What is needed:
Below are the entries; give again exactly the lines from the one mentioning "Given: Share the job on X via the X icon" through the one mentioning "1456x819 pixels.", inclusive.

Exercise input:
· · ·

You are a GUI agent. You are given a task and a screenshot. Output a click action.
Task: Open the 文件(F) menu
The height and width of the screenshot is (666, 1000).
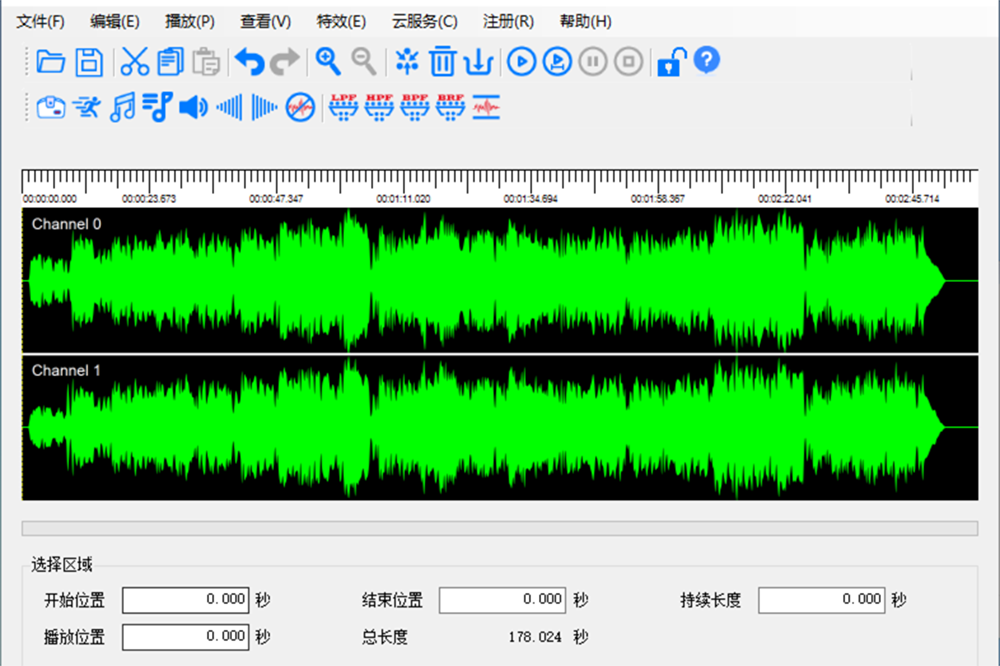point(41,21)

· · ·

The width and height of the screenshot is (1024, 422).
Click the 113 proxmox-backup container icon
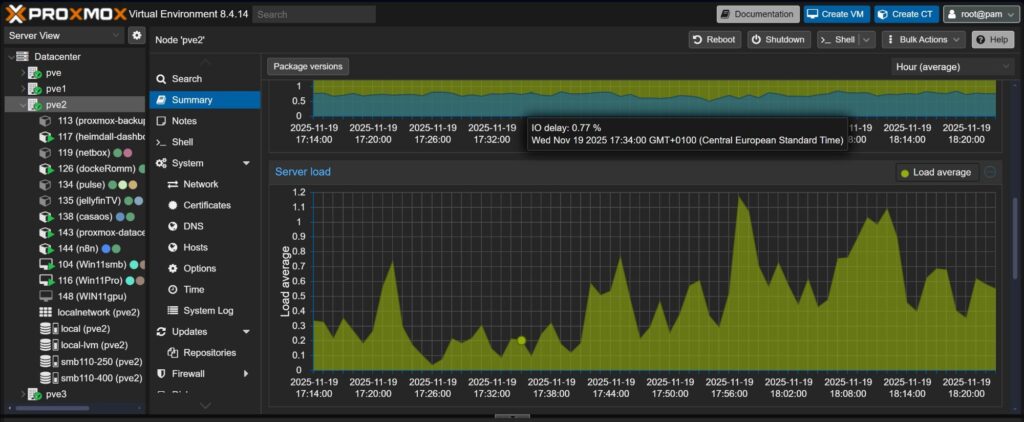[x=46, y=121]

· · ·

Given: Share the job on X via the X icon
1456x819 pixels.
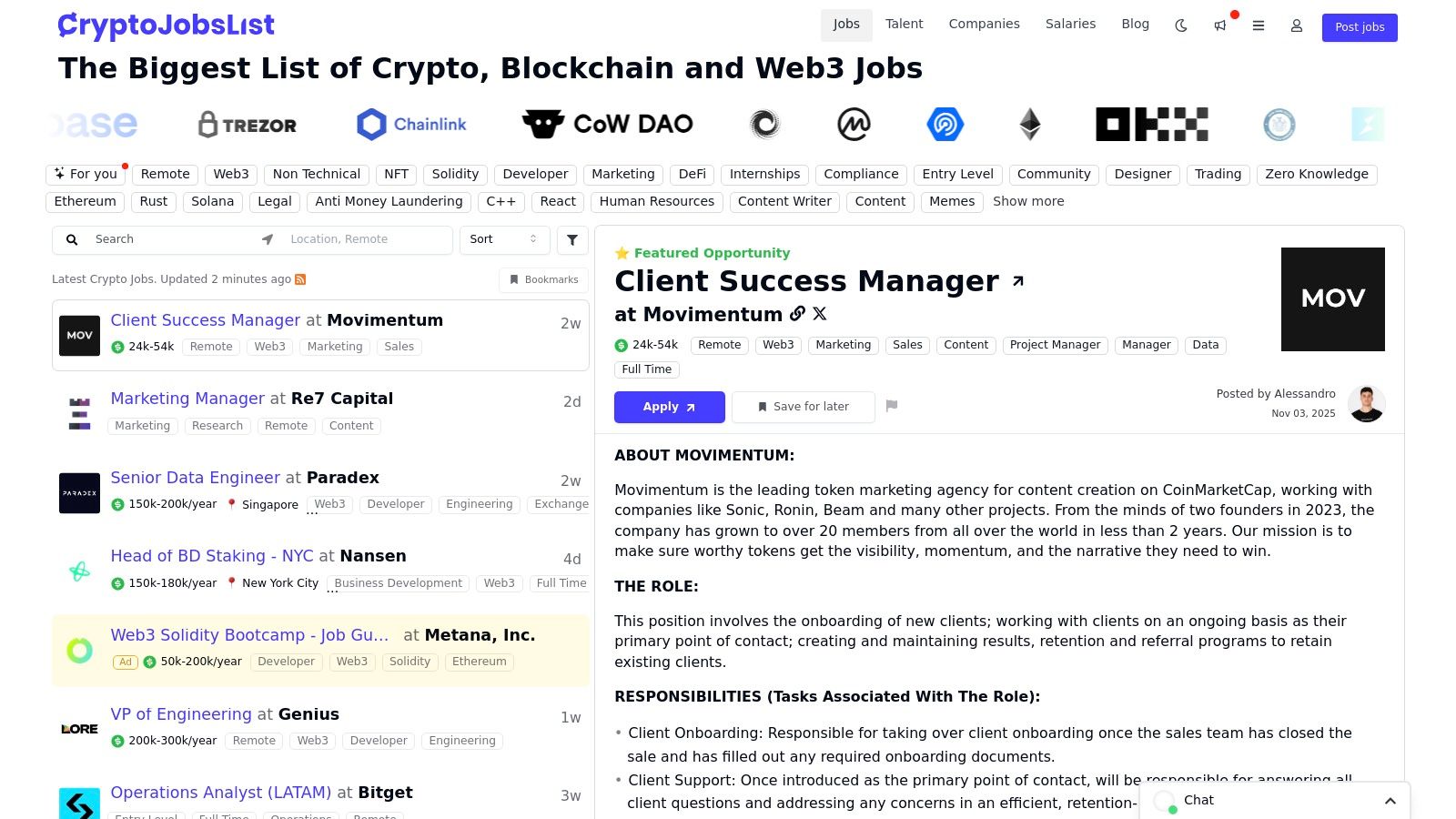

· · ·

Output below:
Given: Share the job on X via the X icon
1456x819 pixels.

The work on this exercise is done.